* ESTRATTO *
Pianismo in simbiosi
di Antonino Trotta
Debuttano a Torino, per l’Unione Musicale, gi fratelli Lucas e Arthur Jussen: il programma accattivante e l’eccezionale affiatamento suggellano un trionfo festeggiato già a metà serata.
Torino, 16 marzo 2022 – Uno è pettinato, l’altro no. Per il resto Arthur e Lucas Jussen sono quasi indistinguibili, non solo per quei lineamenti e quei colori che inequivocabilmente palesano il legame di sangue, quanto per l’unitarietà del pensiero che governa un pianismo di coppia, alla prova del palcoscenico, entusiasmante. Un pianismo dove il perfetto sincronismo e l’assoluta coordinazione tra le parti – risultati di per se già eccezionali – sostengono una totale condivisione d’idee, di respiro, di fraseggio, di accenti, che più e più volte, durante il concerto, si ha come l’impressione che a suonare sia una persona soltanto – con mani molto molto grandi –. È l’obiettivo di un duo, si dirà, ma, quantomeno nelle alte sfere del firmamento musicale, questo tipo di formazione vive così spesso di soli rapporti occasionali che risultati di tale livello si registrano in pochissime altre occasioni – al di là delle sorelle Katia e Marielle Labèque, ora non viene in mente nessun altro –. Ospiti dell’Unione Musicale, i fratelli Jussen debuttano a Torino con un programma applauditissimo che, dopo una breve parentesi sul classicismo viennese di Mozart e Schubert, trova il punto di massimo splendore nel repertorio novecentesco.
La sonata in re maggiore per 2 pianoforti K. 488, in apertura di serata, è affrontata con la gioviale e baldanzosa franchezza che in fondo ci si aspetta da due rampolli del concertismo internazionale. La meglio gioventù, però, non è solo energia ed ebrezza, virtuosismo e slancio, così, tra l’Allegro con spirito animato con piglio deciso e un Allegro molto conclusivo trascinante, i fratelli Jussen incastonano pure un Andante – realmente andante – depurato da ogni manierismo di sorta in cui esaltano a meraviglia la galanteria e la dolcezza della scrittura mozartiana. Certo, qui e là questo Mozart, trionfo dell’eccitazione ritmica, appare a tratti pieno, un po’ avaro di colori e sbalzi – nel primo movimento soprattutto –, specie nel confronto con celebri incisioni. Ce ne siamo fatti una ragione, anche perché il successivo Allegro in la minore per pianoforte a 4 mani op. 144 D. 947 abbonda di dinamiche dalla prima all’ultima nota. Del quattro mani di Schubert i Jussen offrono una lettura appassionata, febbrile, capace di alternare a passaggi di intensa drammaticità zone di disincantato lirismo – non a caso il sottotitolo, romanticissimo, è Lebensstürme, tempeste della vita –, preservando sempre inalterato il mordente della serrata narrazione musicale.

* CONSEGNA *
Secondo la recensione del concerto dei fratelli Jussen, per quale istituzione i due pianisti debuttano a Torino? I record qui riportati non hanno alcun rapporto con la recensione.

* DATI ARCHIVIATI *
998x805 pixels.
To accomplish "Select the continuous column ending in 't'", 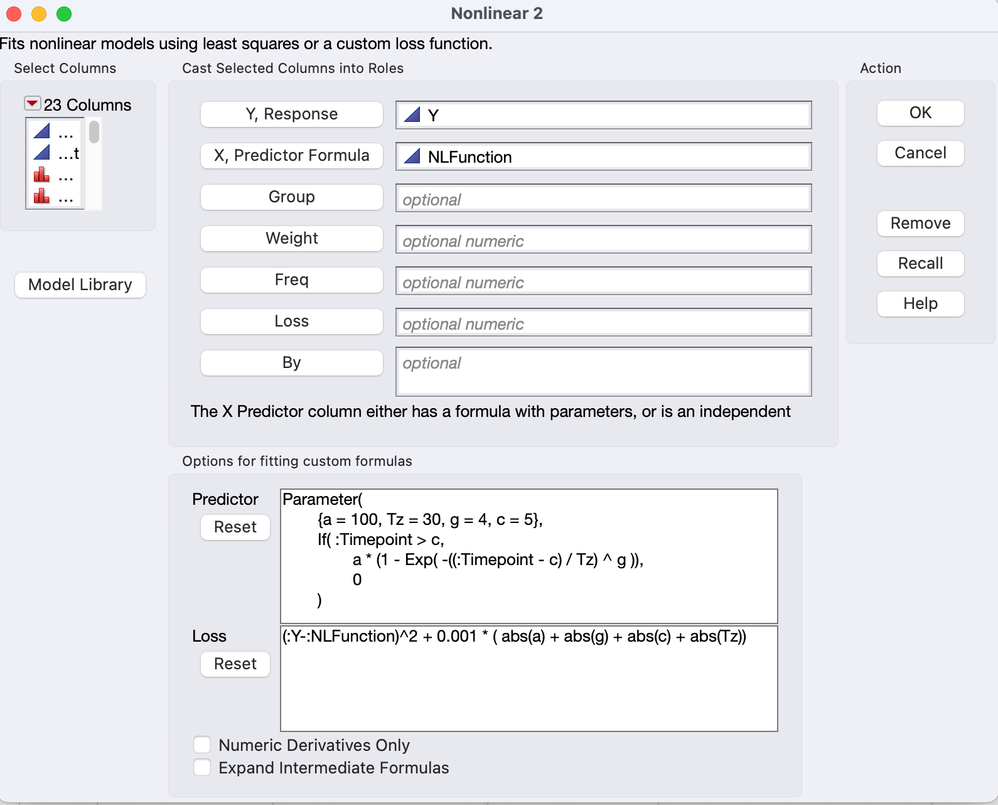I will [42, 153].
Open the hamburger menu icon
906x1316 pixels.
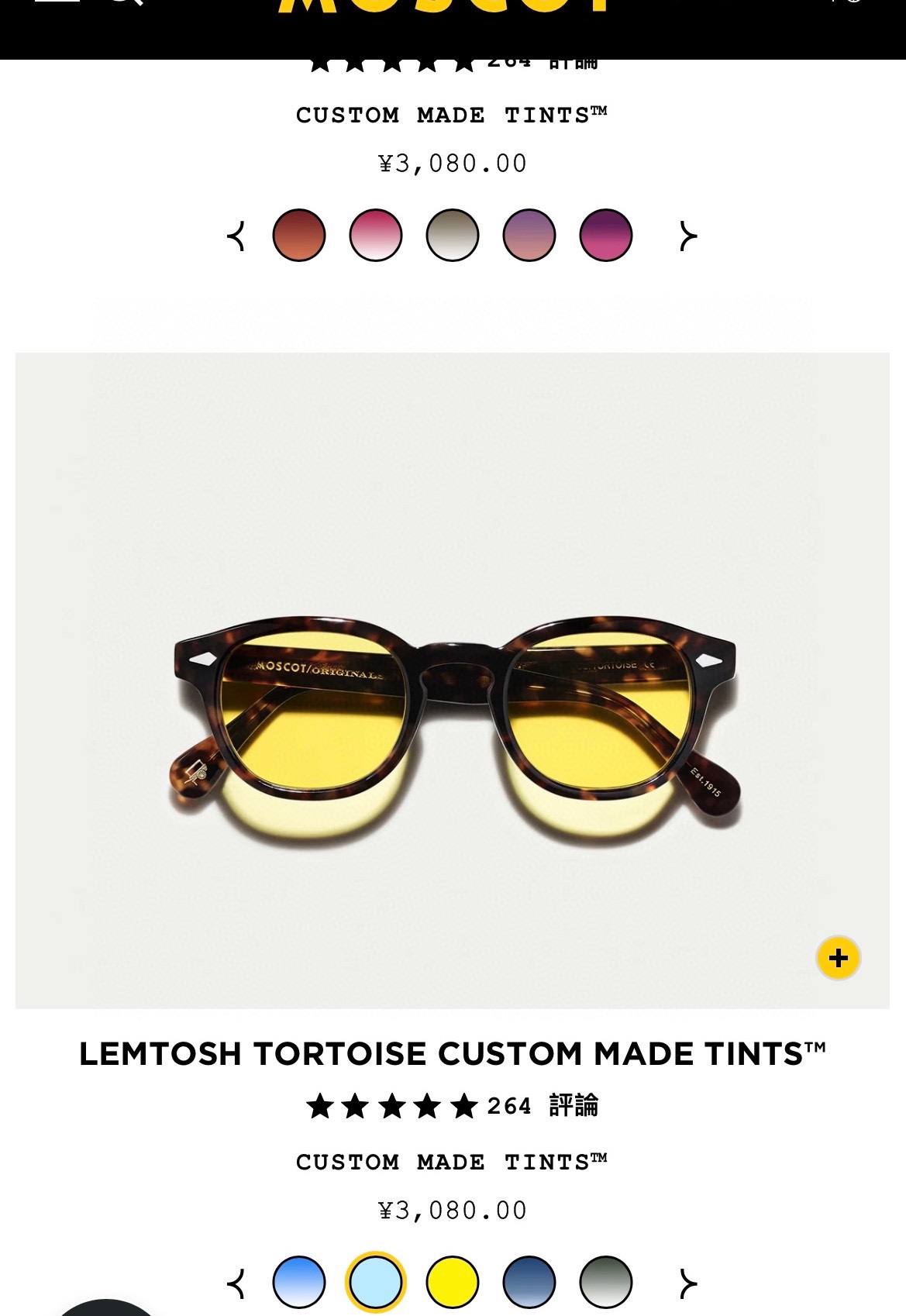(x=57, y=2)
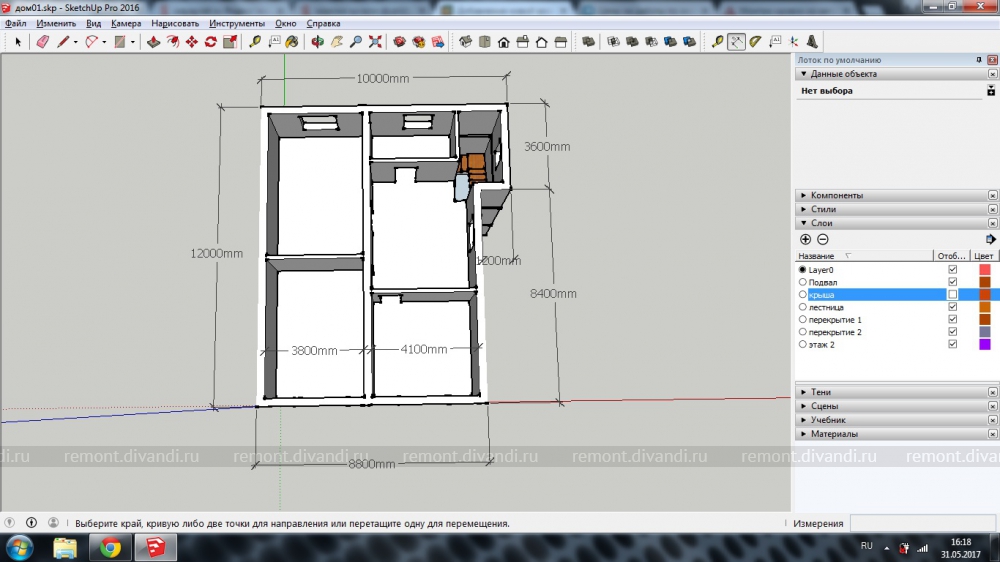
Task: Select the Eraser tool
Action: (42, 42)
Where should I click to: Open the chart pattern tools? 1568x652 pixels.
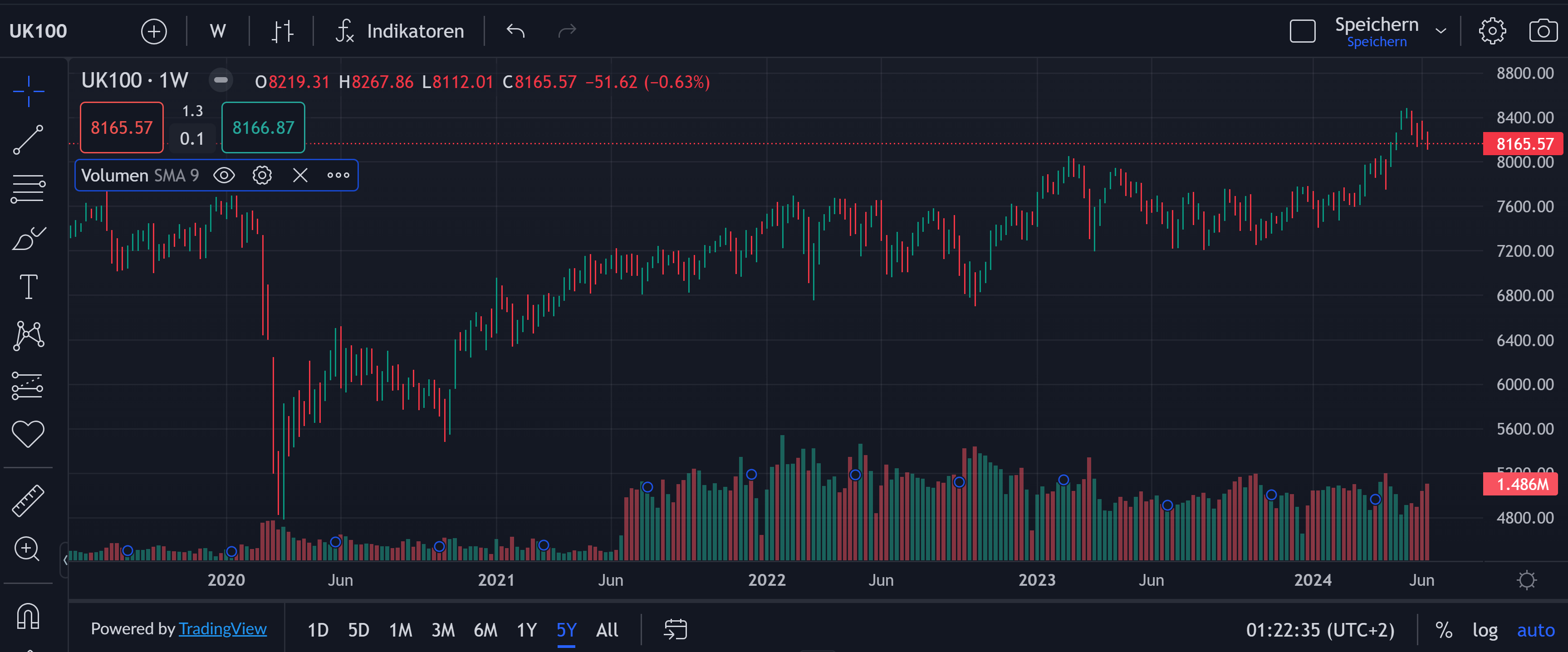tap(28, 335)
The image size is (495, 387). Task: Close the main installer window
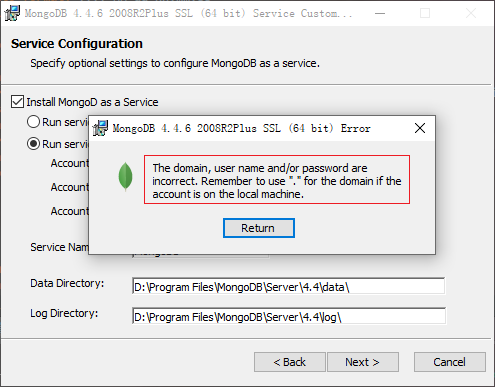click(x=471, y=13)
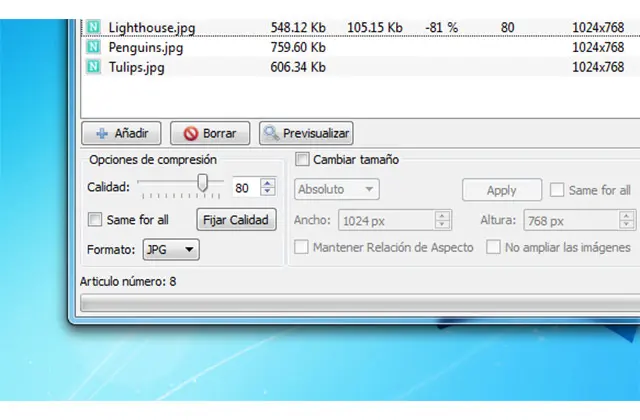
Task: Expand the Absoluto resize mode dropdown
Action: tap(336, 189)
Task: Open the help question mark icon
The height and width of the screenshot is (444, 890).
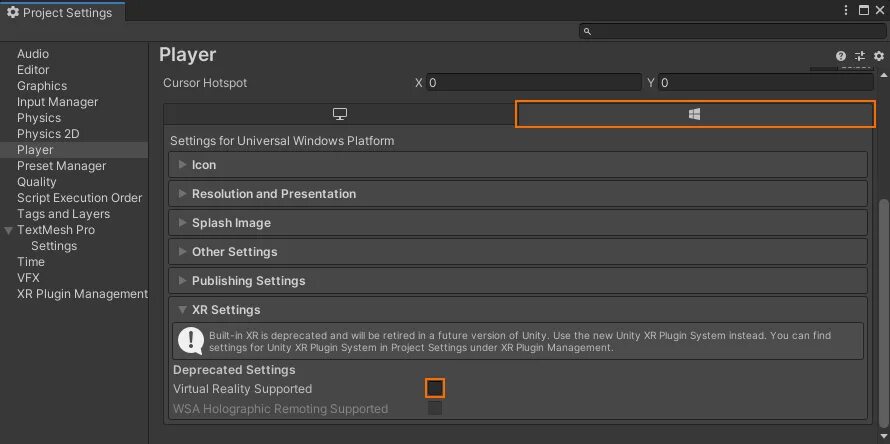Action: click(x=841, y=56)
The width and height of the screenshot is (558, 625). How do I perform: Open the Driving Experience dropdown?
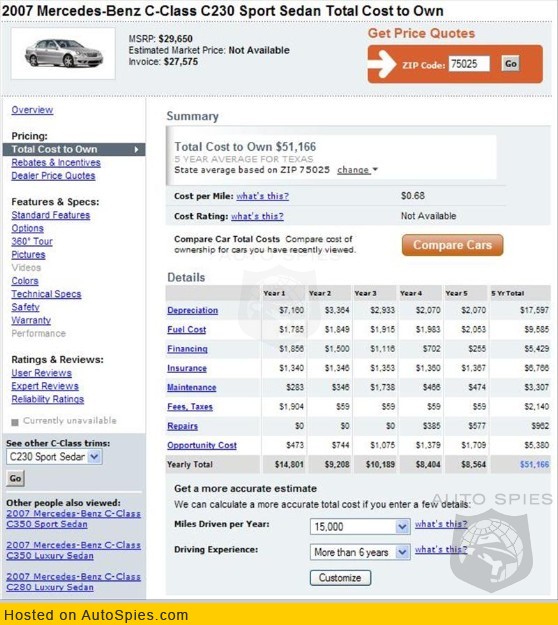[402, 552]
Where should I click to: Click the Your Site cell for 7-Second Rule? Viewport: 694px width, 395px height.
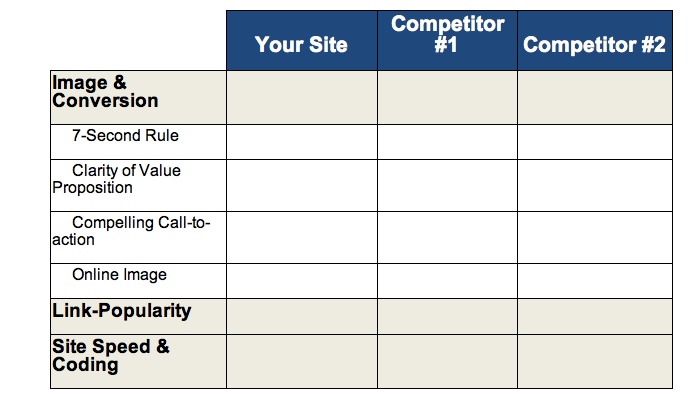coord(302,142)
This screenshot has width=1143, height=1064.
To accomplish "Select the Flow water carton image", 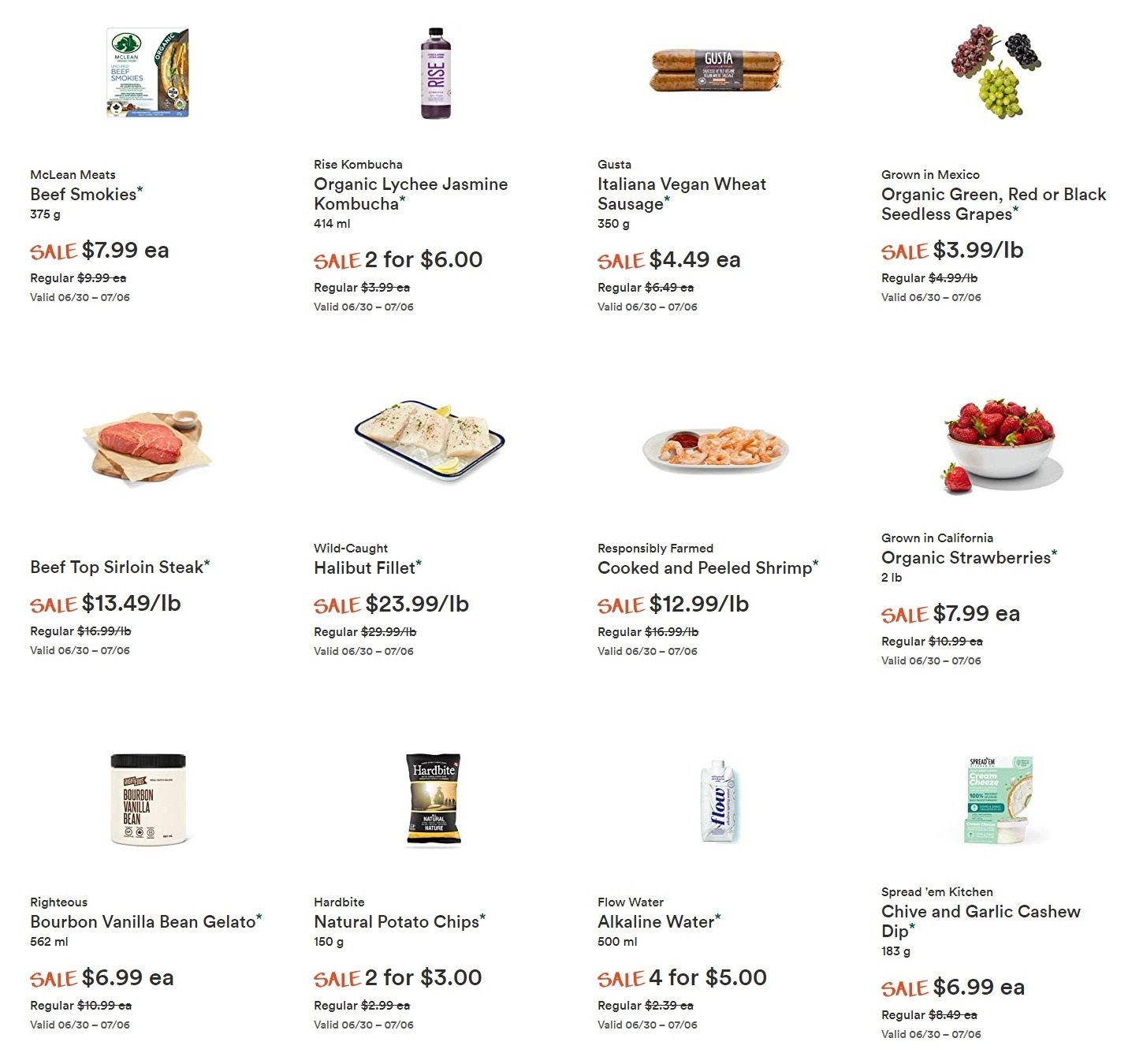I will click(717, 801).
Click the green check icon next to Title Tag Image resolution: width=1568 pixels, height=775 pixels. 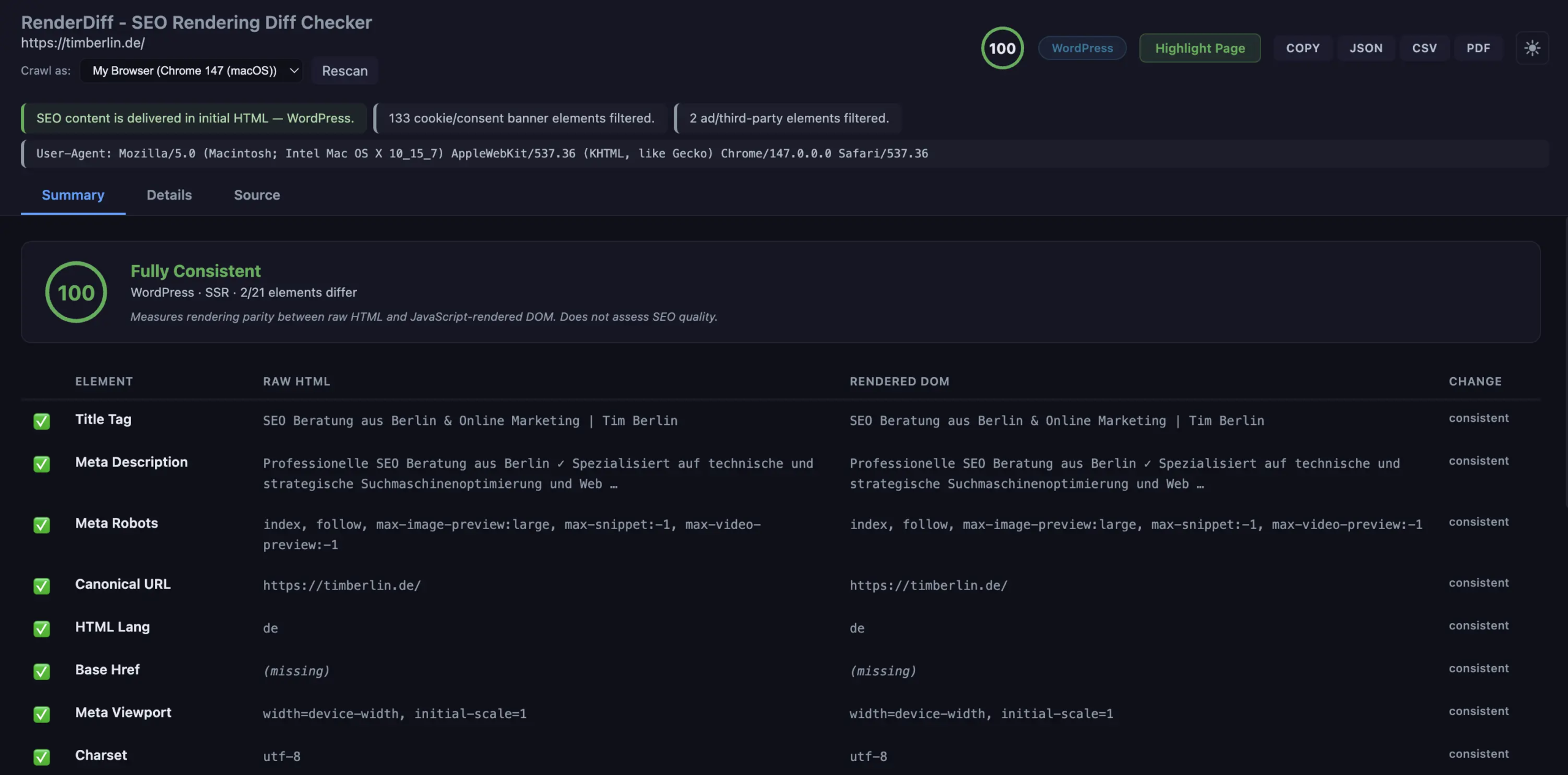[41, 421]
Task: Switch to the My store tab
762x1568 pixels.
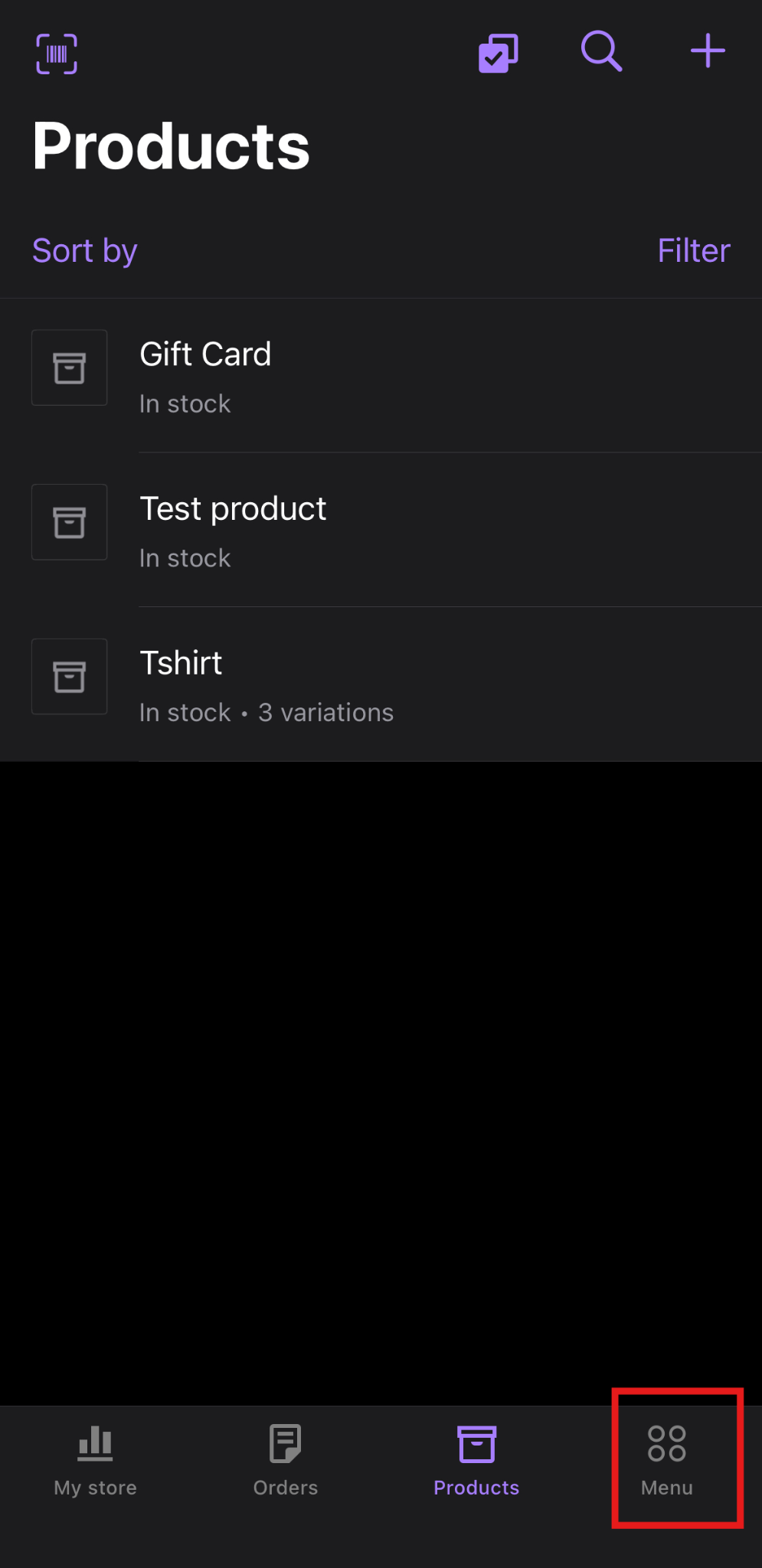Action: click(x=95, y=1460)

* RISPOSTA *
Debuttano per l'Unione Musicale.